___ Exercise data ___

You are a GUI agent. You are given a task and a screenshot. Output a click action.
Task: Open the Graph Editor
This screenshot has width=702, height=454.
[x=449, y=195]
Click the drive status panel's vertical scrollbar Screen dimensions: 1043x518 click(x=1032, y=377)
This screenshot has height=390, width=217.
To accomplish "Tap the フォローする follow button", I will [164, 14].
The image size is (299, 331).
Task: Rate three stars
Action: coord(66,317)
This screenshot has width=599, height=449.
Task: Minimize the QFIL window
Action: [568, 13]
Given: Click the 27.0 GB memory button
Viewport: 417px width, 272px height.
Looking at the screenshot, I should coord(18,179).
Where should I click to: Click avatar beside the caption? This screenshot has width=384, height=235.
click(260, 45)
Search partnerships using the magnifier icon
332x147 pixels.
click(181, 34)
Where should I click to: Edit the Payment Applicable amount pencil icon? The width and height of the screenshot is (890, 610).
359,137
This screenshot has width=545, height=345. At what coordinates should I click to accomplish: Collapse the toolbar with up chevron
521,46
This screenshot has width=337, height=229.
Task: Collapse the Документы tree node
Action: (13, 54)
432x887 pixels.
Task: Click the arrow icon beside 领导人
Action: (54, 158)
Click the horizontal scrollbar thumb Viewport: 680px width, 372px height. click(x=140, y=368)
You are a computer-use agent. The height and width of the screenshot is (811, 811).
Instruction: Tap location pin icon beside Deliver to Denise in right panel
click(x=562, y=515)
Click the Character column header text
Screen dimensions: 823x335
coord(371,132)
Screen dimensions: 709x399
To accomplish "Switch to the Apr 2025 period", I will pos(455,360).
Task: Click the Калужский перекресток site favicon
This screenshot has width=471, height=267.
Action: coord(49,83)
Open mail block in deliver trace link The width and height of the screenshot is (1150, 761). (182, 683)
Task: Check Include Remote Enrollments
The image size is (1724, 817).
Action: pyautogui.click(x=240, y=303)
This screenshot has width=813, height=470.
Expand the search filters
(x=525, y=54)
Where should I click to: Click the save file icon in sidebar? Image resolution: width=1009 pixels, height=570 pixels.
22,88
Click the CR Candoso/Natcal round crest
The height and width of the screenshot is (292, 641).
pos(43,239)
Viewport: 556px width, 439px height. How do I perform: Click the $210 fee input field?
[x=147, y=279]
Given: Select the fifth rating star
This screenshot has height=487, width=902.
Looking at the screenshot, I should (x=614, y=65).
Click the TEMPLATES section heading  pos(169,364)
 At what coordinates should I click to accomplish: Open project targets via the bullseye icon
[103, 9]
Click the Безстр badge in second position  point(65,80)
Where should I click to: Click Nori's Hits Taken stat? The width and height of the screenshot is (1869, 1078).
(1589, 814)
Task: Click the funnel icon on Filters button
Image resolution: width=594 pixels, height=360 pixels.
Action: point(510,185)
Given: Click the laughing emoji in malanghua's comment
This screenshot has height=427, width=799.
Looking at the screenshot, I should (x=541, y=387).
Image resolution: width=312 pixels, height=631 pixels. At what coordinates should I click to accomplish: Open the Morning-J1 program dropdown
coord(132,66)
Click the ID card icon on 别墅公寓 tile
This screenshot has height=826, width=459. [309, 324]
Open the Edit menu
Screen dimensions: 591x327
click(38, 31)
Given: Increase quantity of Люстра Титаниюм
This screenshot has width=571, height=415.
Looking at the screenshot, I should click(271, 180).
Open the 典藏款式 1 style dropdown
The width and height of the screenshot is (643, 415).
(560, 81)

___

# Problem statement
Print only the lines running from the one with "At what coordinates should I click to accomplish: Open project" to the final line of the data above, each exactly as it appears.

# Exercise solution
 At what coordinates should I click to accomplish: Open project targets via the bullseye icon
[103, 9]
Click the Безстр badge in second position  point(65,80)
Where should I click to: Click Nori's Hits Taken stat? The width and height of the screenshot is (1869, 1078).
(1589, 814)
Task: Click the funnel icon on Filters button
Image resolution: width=594 pixels, height=360 pixels.
Action: point(510,185)
Given: Click the laughing emoji in malanghua's comment
This screenshot has height=427, width=799.
Looking at the screenshot, I should (x=541, y=387).
Image resolution: width=312 pixels, height=631 pixels. At what coordinates should I click to accomplish: Open the Morning-J1 program dropdown
coord(132,66)
Click the ID card icon on 别墅公寓 tile
This screenshot has height=826, width=459. [309, 324]
Open the Edit menu
Screen dimensions: 591x327
click(38, 31)
Given: Increase quantity of Люстра Титаниюм
This screenshot has width=571, height=415.
Looking at the screenshot, I should click(271, 180).
Open the 典藏款式 1 style dropdown
The width and height of the screenshot is (643, 415).
(560, 81)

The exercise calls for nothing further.